By the time they reach nine
Most can cycle on main roads alone. And by 10, most children in this country can travel on local buses alone.
Who gives their kids this much freedom?
If you are a big believer in child freedom and outdoor play, you probably have a good idea. But even if you can’t name the country, you can probably tell that it’s not the UK! (Scroll to the bottom for the answer.)
Here at The Wild Network we started looking at how children get around (their ‘mobilities’) after hearing the terrible story about the abduction in Oxford of a teenage girl on her way to school. Our mission is to get more kids outside, getting more nature, more often, and we wondered how to respond.
Stats & facts do nothing to lessen an emotional response
Stats and facts (eg about how rare abduction is compared to other crimes against children) might make sense intellectually, but we know from experience that this does nothing to lessen the raw emotional response. We shared stories about times when our own children have disappeared from sight (a five-year-old trotted out of a library unseen; a two-year-old wandered down a beach while her parents were buying ice-creams; a three-year-old hid in the a swimming pool locker…) The anecdotes continue to stop our hearts, years later.
So rather than talk about the fact that cars are more dangerous, that most sex crimes are perpetuated by people that children know, that the media is a devil for fanning anxiety, we decided to look at the positives of independent travel (including walking to school).
This is what the Policy Studies Institute (which looked at 16 countries) has to say about it recently:
Children who travel independently learn how to take responsibility, make decisions, plan their time, make arrangements, communicate.
They learn how to anticipate danger, judge risk and keep themselves safe, how to cross roads. Posters and leaflets about safety are all well and good, but nothing beats learning to cross a road than actually crossing a road.
Walking and cycling are really good exercise. End of.
Reduce risk of obesity
As we know, that’s a fast track to heart disease, stroke, diabetes, cancer etc. and all the other risks of a sedentary lifestyle. (Goodness knows they do enough sitting at school!)
Children learn how to deal with each other and with other pedestrians. Bumping into a fellow pupil could be the start of a life-long friendship. They may need to give directions, give comfort, call for help. All important life skills, which they won’t learn if they’re in a car or accompanied every step of the way.
From tying shoelaces to fixing a bag strap, anticipating rain to adjusting their pace, children who travel independently learn a ton of skills from acting independently.
The PSI report also found that children’s wellbeing and education attainment is higher in countries where they have the freedom to travel and play without adult supervision.
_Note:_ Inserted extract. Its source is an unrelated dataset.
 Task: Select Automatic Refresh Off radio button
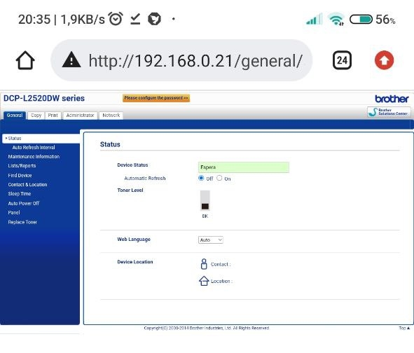tap(201, 178)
In short, the decline of independent mobility is bad for children’s health and for their physical, social and mental development.
One of the most dangerous things children can do is not walk to school.
There are other things we can do, too. We can stop tolerating unsafe environments for children. We can call for safer roads, child-friendly cities, 'not-car' routes and maps, for more children on bikes and scooters and skateboards. We can take the plunge and force ourselves to let the children walk home from school at least part of the way, if not all the way. And we can stop imprisoning our children in cars.